CHALLENGE
Rewrite these records with "At what coordinates" changed to "Where" and everything else kept the same. Leave the pictures out of your answer.
◆ ◆ ◆
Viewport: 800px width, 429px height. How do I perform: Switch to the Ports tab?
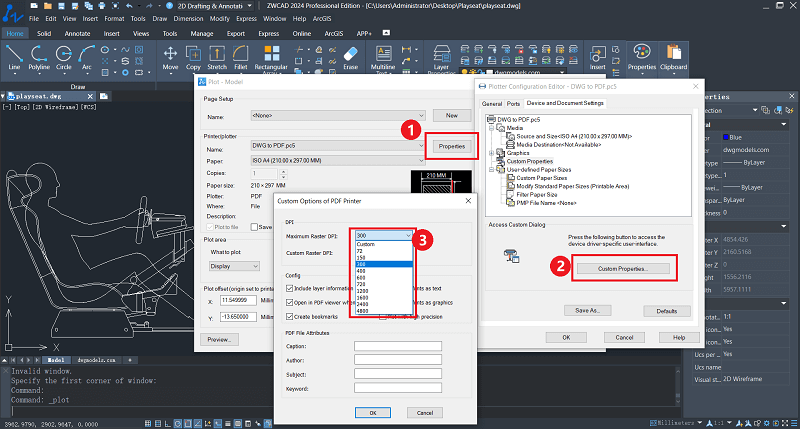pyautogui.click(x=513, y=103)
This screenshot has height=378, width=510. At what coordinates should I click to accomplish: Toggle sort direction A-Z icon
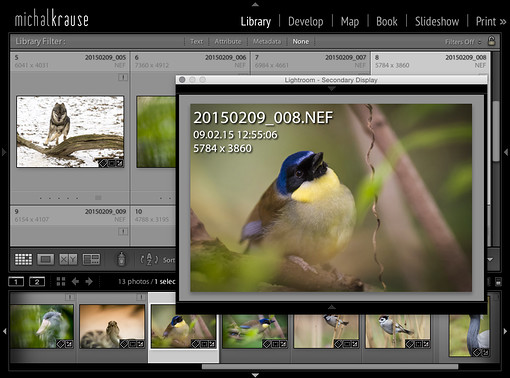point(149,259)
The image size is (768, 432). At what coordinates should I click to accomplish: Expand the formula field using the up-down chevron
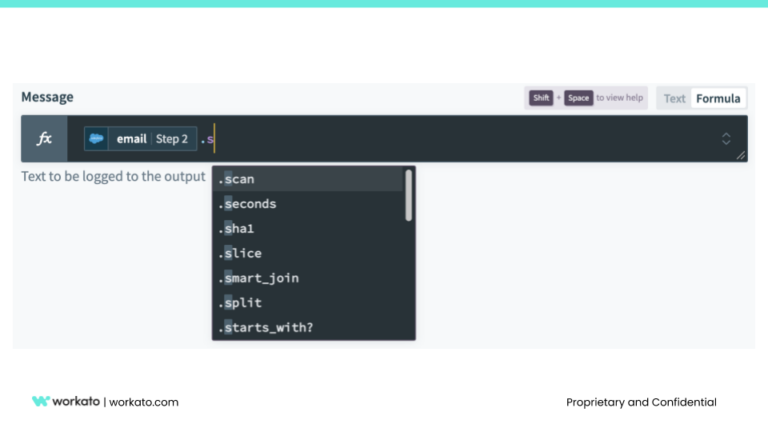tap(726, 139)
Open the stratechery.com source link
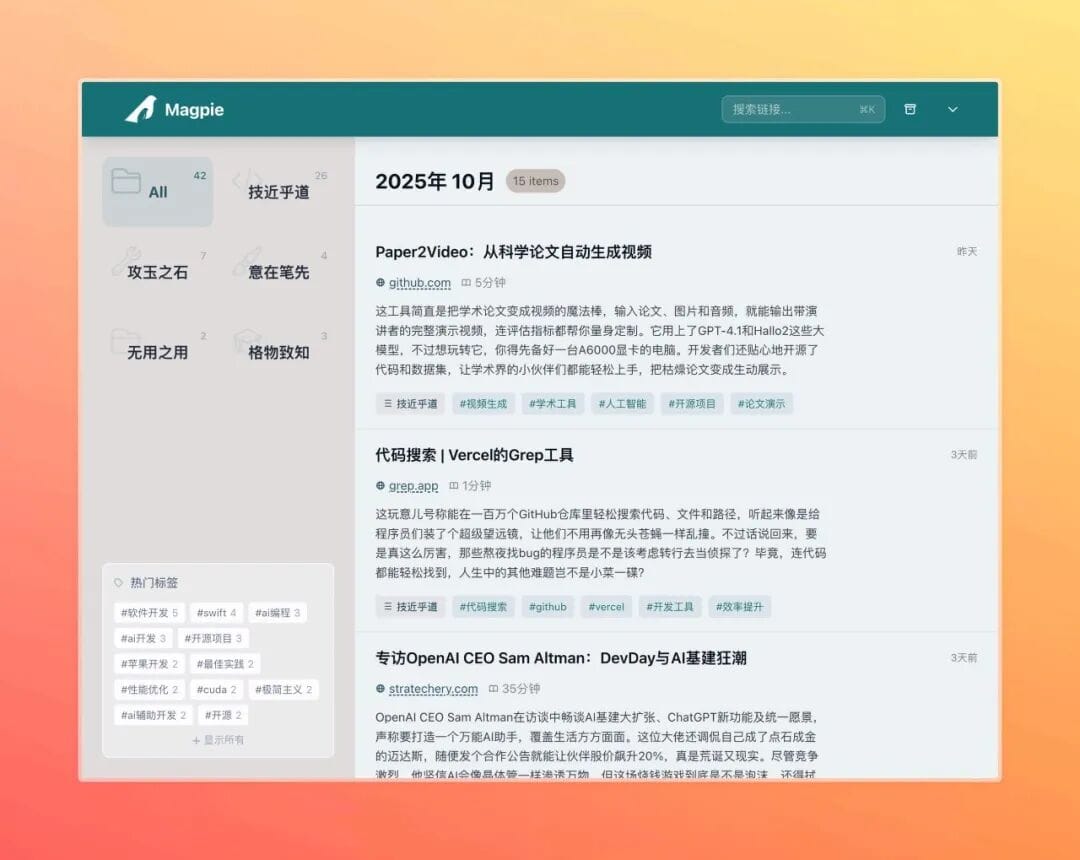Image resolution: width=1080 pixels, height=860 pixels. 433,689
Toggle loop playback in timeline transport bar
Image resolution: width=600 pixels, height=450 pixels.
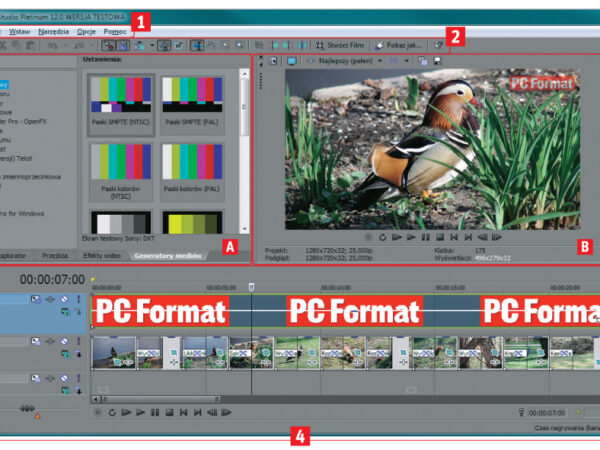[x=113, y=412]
◆ ◆ ◆
EXERCISE RESULT
Viewport: 800px width, 429px height. How do I perform: Switch to the Ports tab?
pyautogui.click(x=513, y=103)
This screenshot has height=378, width=510. Where should I click to accomplish: Toggle sort direction A-Z icon
point(149,259)
The image size is (768, 432). Where should I click to accomplish: Expand the formula field using the up-down chevron
tap(726, 139)
Open the stratechery.com source link
Image resolution: width=1080 pixels, height=860 pixels. 433,689
Toggle loop playback in timeline transport bar
Image resolution: width=600 pixels, height=450 pixels.
[x=113, y=412]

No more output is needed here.